Lawyers of detained activist Reina Mae Nasino asked Friday Manila regional trial court Executive Judge Virgilio Macaraig to allow the former to see her three-month old daughter River "possibly for the last time."

"Today, October 9, 2020, her pediatrician regretfully reported that the baby's lungs have succumbed to bacterial infection and are quickly deteriorating. She is no longer responding to medications and may expire any moment now," they said in an urgent motion.

Nasino's supporters renewed calls for her release from jail as River "struggles for survival" at the Philippine General Hospital (PGH) after being diagnosed with pneumonia.

"The doctors said that Reina Mae should visit her baby now while she is still alive," Kapatid, a group supporting Nasino and other detainees arrested for their political beliefs, said in an earlier statement Friday.

"There is nothing more heartbreaking for a mother than being separated with her child whose life is now at greatest risk," it added, appealing to the court and to jail authorities to allow the detainee to be with her child.

The child was brought to the Manila Medical Center on September 24 after showing COVID-19 symptoms. She tested negative for the infectious disease but was found to have pneumonia.
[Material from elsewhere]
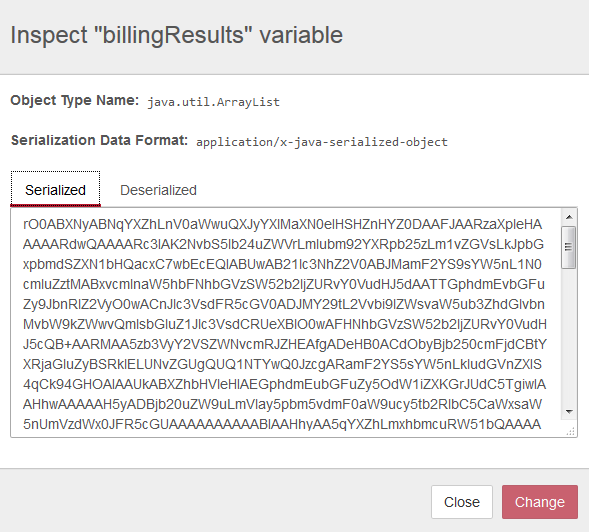Place cursor in line starting XRjaGluZy
Viewport: 589px width, 532px height.
[x=282, y=364]
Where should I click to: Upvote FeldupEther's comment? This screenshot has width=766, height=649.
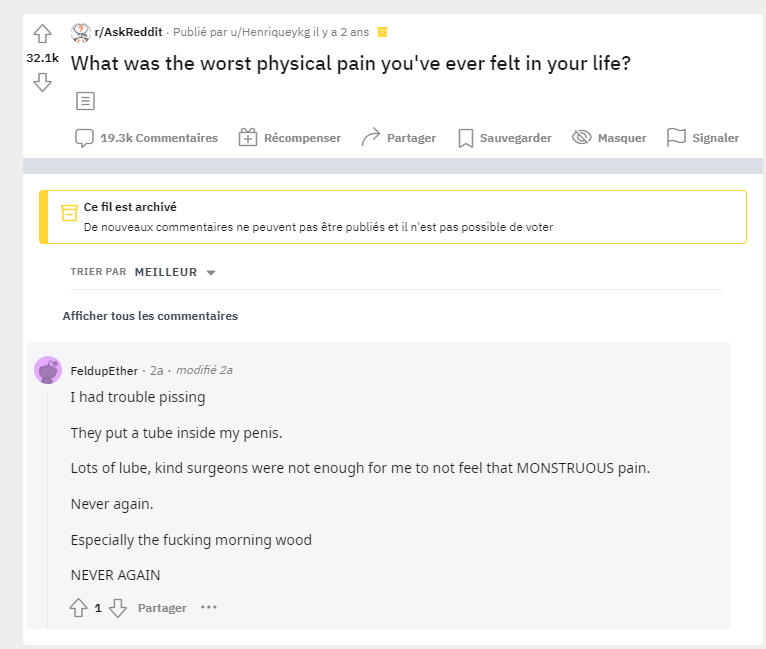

She is now at the PGH's intensive care unit.

Kapatid said the child is not responding to antibiotics.

Nasino, detained at the Manila City Jail on charges of illegal possession of firearms, was ordered separated from her daughter in July, weeks after she gave birth.

A trial court judge took into account the statement of the warden that the female dormitory of the city jail has no facility for newborn babies. 

Nasino was one of the detainees who filed a petition asking the Supreme Court for provisional release during the COVID-19 pandemic on humanitarian grounds, fearing their age and/or medical conditions make them vulnerable to the infectious disease.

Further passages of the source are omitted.